Pull out every line below that contains the word "pixels" and copy each one. Case counts.

** Begin Source material **

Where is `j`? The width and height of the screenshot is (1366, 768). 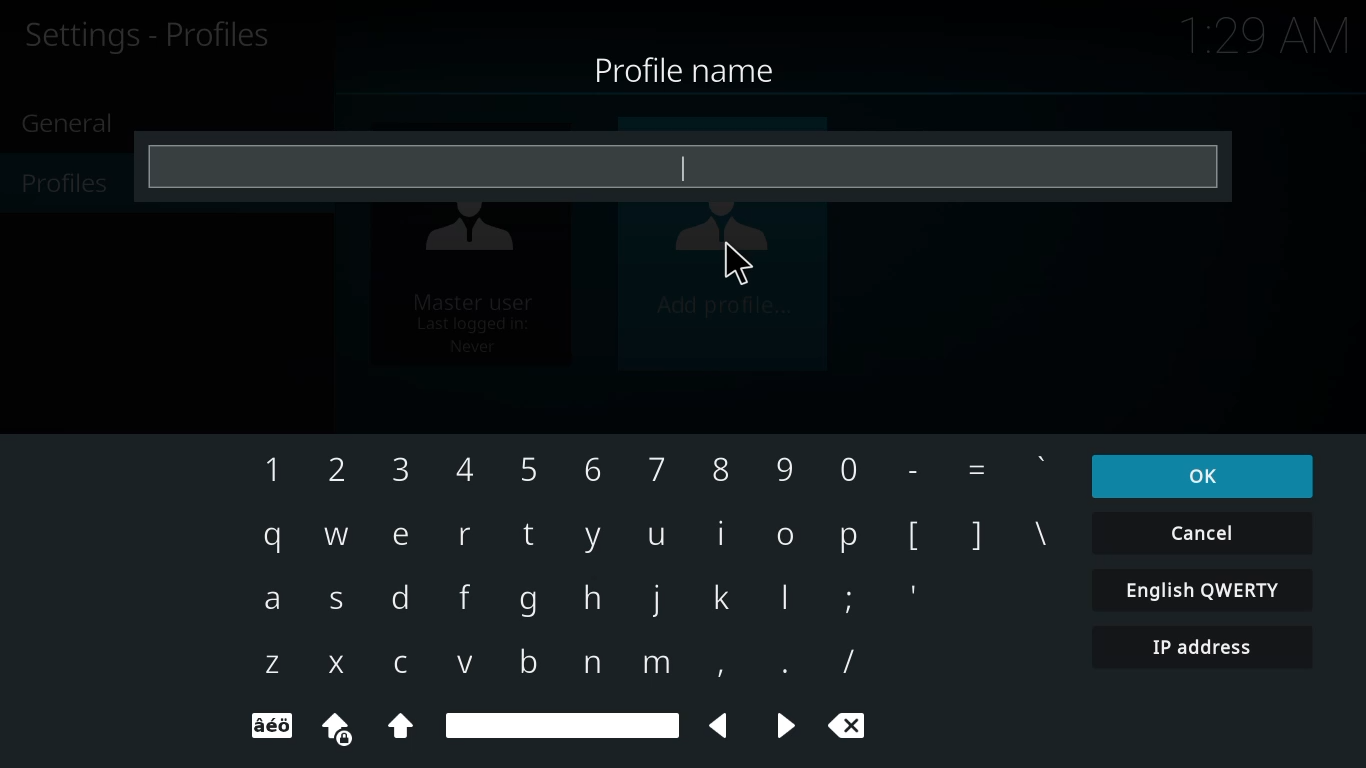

** End Source material **
** Begin Source material **

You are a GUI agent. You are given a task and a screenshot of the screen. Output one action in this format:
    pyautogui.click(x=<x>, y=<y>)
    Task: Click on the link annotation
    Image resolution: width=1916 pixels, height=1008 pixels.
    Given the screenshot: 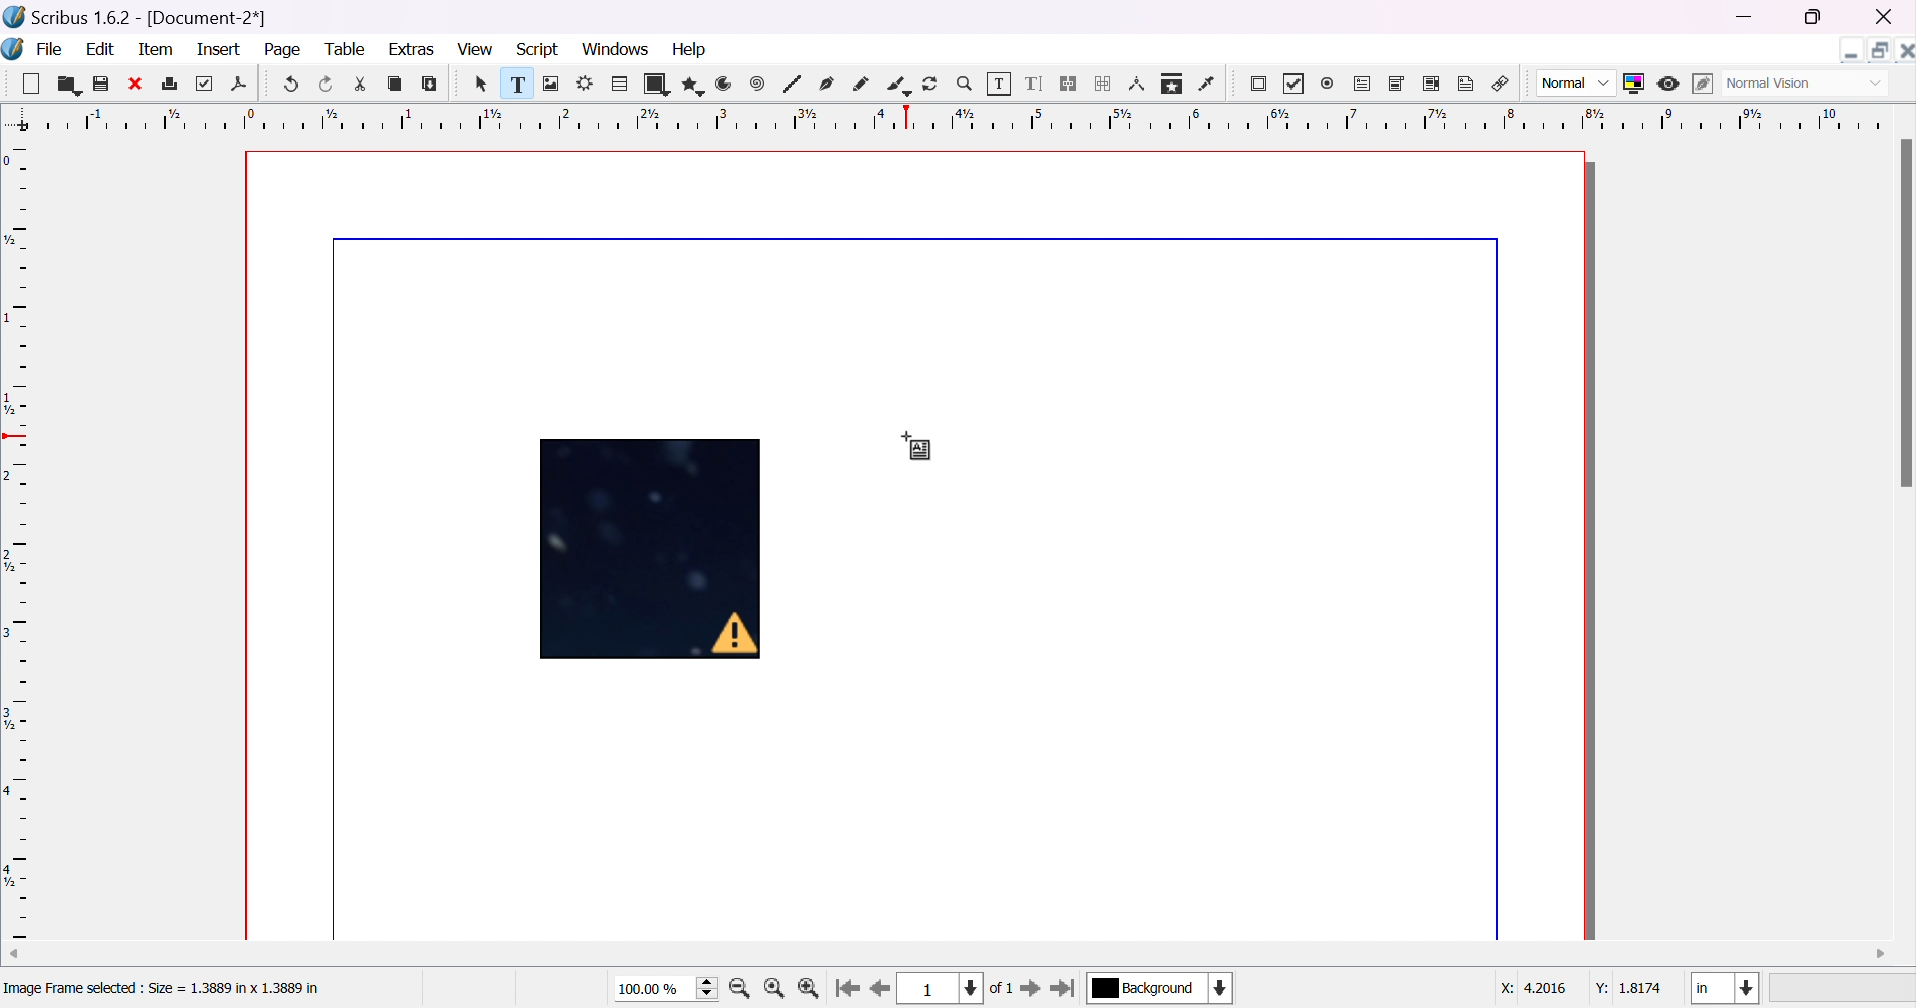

** End Source material **
** Begin Source material **

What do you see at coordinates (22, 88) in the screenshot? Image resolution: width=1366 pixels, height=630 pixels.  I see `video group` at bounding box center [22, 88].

** End Source material **

**Task answer:**
    Image resolution: width=1916 pixels, height=1008 pixels.
What do you see at coordinates (22, 88) in the screenshot? Image resolution: width=1366 pixels, height=630 pixels.  I see `video group` at bounding box center [22, 88].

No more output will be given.